L’installazione di impianti audiovisivi da parte del datore di lavoro è illegittima in assenza di una codeterminazione con le rappresentanze sindacali. Non basta il consenso dei dipendenti in ragione del loro essere soggetti deboli del rapporto di lavoro subordinato

La Corte di Cassazione, con la sentenza n. 38882/2018, si è pronunciata sul ricorso presentato dal titolare di una ditta esercente attività di bar-gelateria. Questa era stata condannata in primo grado a un’ammenda di 800 euro per aver violato le disposizioni dello Statuto dei lavoratori relative agli impianti audiovisivi.

Nello specifico, aveva installato 4 telecamere in vari punti dello stabilimento, connesse a uno schermo LCD e a un apparato informatico. In tal modo aveva il controllo visivo, anche a distanza, dei luoghi di lavoro in cui i dipendenti svolgevano le mansioni loro attribuite.

La Suprema Corte ha ritenuto di confermare la condanna chiarendo che il reato risulta integrato anche laddove la telecamere siano installate per motivi di sicurezza. Inoltre l’illecito non è escluso nemmeno dall’autorizzazione fornita dai lavoratori interessati.

La ripresa può essere autorizzata solamente dall’accordo con i sindacati o, in seconda battuta, dalla direzione territoriale del lavoro.

La ratio di tale procedura deriva dalla considerazione dei lavoratori come soggetti deboli del rapporto di lavoro subordinato.
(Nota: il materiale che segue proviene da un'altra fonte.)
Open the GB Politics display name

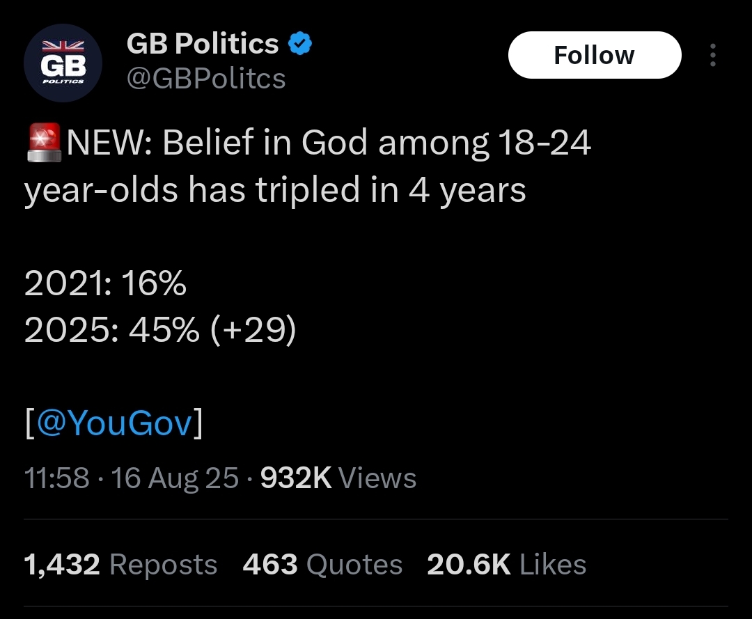203,44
La diseguaglianza di fatto, e quindi l’indiscutibile e maggiore forza economico-sociale dell’imprenditore, rappresenta la ragione per la quale la procedura codeterminativa risulta inderogabile.
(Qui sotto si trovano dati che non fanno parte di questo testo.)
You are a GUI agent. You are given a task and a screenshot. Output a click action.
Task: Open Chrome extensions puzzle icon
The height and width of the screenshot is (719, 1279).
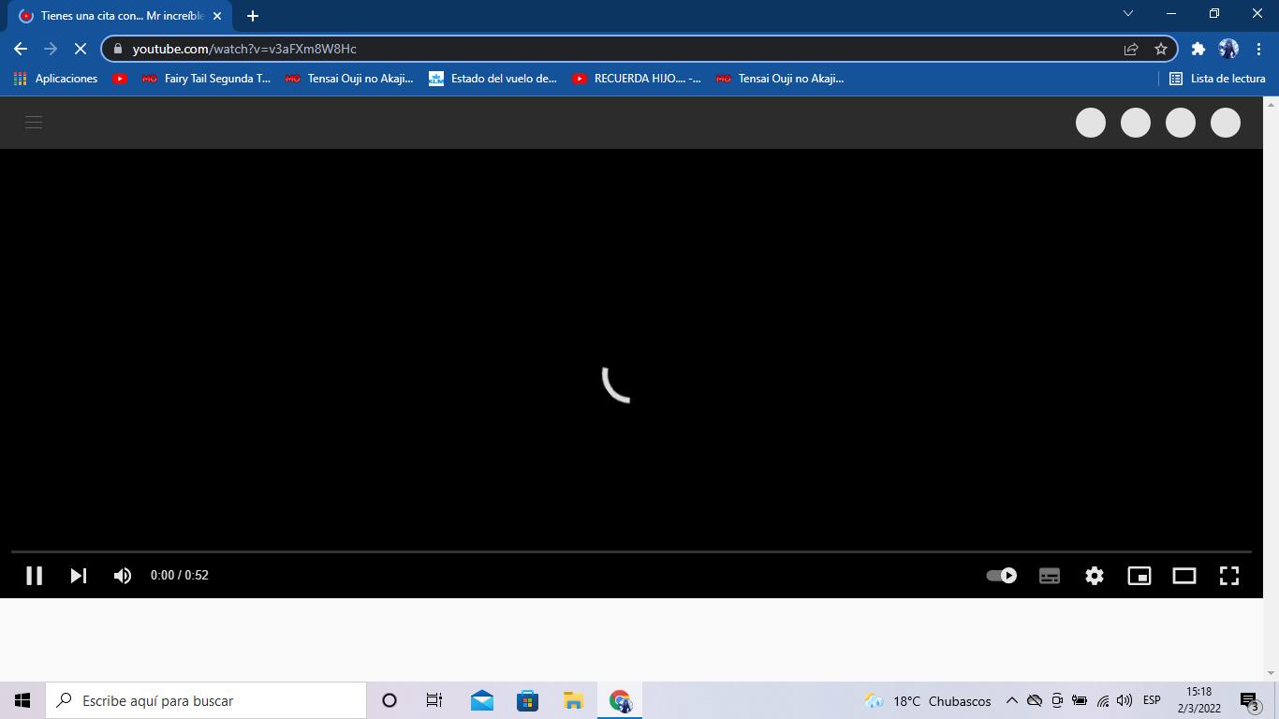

Gli Ermellini chiariscono, infatti, che basterebbe al datore di lavoro far firmare ai lavoratori, all’atto dell’assunzione, una dichiarazione con cui accettano l’introduzione di qualsiasi tecnologia di controllo per ottenere un consenso viziato perché ritenuto condizionante l’assunzione.

In conclusione, il consenso di un lavoratore all’installazione di un’apparecchiatura di videosorveglianza, prestato in qualsiasi forma, non vale a scriminare la condotta del datore. Da qui il rigetto dell’impugnazione proposta dall’esercente in quanto infondato.